Records provided:
==============================

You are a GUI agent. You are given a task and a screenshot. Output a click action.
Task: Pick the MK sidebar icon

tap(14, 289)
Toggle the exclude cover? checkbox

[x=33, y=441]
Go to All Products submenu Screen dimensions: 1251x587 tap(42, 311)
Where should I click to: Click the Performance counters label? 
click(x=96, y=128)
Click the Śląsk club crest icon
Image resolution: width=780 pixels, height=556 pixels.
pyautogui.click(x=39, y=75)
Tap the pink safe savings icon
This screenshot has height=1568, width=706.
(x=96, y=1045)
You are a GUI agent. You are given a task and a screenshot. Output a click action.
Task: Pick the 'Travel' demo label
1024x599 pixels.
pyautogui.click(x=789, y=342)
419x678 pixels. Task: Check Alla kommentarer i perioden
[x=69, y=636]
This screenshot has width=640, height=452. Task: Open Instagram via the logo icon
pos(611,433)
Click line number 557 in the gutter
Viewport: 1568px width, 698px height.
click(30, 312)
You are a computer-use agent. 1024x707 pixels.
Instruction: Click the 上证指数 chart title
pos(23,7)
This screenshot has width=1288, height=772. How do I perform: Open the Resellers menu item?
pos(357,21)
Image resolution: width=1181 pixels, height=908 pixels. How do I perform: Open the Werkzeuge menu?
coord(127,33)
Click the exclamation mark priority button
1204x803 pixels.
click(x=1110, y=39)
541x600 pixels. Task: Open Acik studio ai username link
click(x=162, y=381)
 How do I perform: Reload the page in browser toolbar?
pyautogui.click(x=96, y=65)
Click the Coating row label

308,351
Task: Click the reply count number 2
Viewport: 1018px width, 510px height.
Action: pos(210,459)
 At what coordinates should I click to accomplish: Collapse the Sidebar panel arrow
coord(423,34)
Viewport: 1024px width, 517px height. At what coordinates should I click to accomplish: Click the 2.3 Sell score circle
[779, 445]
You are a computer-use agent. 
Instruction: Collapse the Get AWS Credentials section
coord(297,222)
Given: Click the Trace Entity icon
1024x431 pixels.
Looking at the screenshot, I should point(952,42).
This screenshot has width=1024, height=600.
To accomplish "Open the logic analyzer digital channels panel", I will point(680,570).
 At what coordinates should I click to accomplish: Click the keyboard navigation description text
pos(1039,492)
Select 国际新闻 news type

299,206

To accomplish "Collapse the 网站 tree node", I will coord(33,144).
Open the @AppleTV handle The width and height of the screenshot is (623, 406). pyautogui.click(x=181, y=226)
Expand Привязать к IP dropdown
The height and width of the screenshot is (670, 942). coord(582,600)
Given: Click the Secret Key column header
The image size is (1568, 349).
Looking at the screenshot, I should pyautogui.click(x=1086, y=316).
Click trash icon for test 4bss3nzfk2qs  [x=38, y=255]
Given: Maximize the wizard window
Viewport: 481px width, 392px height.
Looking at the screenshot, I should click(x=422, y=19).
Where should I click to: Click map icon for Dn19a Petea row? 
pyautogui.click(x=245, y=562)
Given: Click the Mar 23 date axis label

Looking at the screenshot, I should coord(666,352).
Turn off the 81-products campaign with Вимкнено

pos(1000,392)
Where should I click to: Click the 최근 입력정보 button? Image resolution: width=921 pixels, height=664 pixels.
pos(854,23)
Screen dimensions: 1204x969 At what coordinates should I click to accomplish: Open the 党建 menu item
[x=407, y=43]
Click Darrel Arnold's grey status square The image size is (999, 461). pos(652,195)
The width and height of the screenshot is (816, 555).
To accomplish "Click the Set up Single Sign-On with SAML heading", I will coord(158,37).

==============================

Exercise brief: Within the entries, find all lines holding "computer" and copy each one.

Answer to this task:
You are a computer-use agent. 1024x707 pixels.
You are a computer-use agent. 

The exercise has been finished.